In the past few years, several industry and government leaders have called for collaborative approaches to improving cybersecurity. Reports like IBM’s “Forging Connections to Improve Cybersecurity Education” highlight the need for collaboration to address this increasingly prevalent and complex issue. “There is a significant need for a common language of information security, not within the technical discipline, but between government, academia, and different industries,” detailed the report. With a growing consensus that increased collaboration is necessary to improve cybersecurity, the Center for a New American Security (CNAS) took the next step to make this a reality. In a recent op-ed entitled “Cybersecurity collaboration needs a toolkit. So we built a prototype,” Ben FitzGerald and Alexandra Sander of CNAS highlight the challenges faced by cybersecurity professionals and present a new toolkit that can benefit the industry by encouraging collaboration between traditionally siloed disciplines and sectors.

“It’s this realization that we cannot develop and sustain all our cybersecurity needs within any single organization that drives the need for collaboration,” FitzGerald and Sander explained. This was the impetus for CNAS to create a toolkit that can be used by cross-sector professionals to catalyze and improve collaboration. The toolkit encourages users to “take a deeper look at the relationships within and between their organization and wider networks, [and] their interests and values.” One example of a potential real-life use for cybersecurity collaboration is between financial institutions and the government. Financial institutions continue to suffer from cyberattacks despite their technical skills and specialized capabilities because they lack “the political or legal means necessary to hold attackers accountable.”
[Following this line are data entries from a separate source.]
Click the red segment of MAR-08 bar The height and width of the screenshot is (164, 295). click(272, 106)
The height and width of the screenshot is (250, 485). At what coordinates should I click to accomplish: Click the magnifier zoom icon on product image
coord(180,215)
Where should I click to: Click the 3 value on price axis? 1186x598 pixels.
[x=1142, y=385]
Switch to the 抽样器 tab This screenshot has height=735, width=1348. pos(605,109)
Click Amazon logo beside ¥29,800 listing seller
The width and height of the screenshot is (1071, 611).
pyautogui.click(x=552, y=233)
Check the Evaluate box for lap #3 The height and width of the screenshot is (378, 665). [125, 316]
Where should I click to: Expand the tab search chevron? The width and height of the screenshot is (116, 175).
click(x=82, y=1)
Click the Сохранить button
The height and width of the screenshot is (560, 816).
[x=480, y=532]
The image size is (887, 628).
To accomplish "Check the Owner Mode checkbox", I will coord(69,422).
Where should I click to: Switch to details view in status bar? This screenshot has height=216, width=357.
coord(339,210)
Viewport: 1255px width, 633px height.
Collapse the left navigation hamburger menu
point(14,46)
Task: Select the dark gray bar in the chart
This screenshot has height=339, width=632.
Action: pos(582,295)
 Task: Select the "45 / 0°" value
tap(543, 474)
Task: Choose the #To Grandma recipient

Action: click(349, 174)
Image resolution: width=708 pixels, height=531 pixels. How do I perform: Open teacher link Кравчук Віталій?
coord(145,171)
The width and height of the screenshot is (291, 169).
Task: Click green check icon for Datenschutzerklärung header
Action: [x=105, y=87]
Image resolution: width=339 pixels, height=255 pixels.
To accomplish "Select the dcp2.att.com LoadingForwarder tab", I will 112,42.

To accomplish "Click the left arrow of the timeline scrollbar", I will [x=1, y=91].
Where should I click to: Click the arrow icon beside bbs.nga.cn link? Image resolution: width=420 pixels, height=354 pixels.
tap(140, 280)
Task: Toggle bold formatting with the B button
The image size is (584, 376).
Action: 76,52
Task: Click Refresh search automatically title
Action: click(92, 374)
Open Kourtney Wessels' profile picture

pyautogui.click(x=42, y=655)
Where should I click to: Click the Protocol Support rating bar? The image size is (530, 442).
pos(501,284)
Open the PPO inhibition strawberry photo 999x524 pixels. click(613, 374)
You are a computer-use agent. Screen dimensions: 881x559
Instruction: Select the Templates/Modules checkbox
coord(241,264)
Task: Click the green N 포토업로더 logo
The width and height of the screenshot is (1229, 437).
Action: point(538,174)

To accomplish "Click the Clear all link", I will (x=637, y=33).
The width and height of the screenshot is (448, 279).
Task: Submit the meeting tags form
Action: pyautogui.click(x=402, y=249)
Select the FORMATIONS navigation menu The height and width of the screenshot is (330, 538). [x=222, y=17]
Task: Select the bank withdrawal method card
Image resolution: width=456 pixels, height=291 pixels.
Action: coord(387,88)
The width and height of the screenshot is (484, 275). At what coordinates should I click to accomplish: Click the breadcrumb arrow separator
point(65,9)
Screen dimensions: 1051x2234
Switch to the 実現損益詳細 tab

“It’s this realization that we cannot develop and sustain all our cybersecurity needs within any single organization that drives the need for collaboration.”

The toolkit is broken down into several sections that walk cybersecurity professionals through how to communicate clearly, collaborate effectively, and develop a common understanding of both the immediate and long-term threats they face. While some of the tactics it presents are issue-specific, much of their advice aligns with our Toolkit, which is a resource for cross-sector partners involved in any issue. The cybersecurity toolkit’s Issue Scoping Chart, for example, leads users through visualizing various stakeholders’ interests to see where they may align or diverge so “users can identify areas of natural conflict and cooperation.” This “forms a basis for assessing what … solutions will be required; with whom the user should seek to collaborate; and on what common interests collaboration can be founded,” which closely aligns with our tactic Engage Potential Partners.

The toolkit also asks several questions of the user to stimulate crucial discussion among internal and external stakeholders about the potential of collaboration. For example, partners should ask, “What stakeholders have expertise in areas where we identified gaps and vulnerabilities? Can partnerships be established to learn from their expertise?” which encourages partners to Account for Resources.

FitzGerald and Sander note that while collaboration may seem to be a common sense solution to problems in the cybersecurity industry, it “is far from common practice.” With the contribution of a toolkit that provides actionable advice to help users collaborate, CNAS is helping professionals create broader, more effective solutions to a complex problem.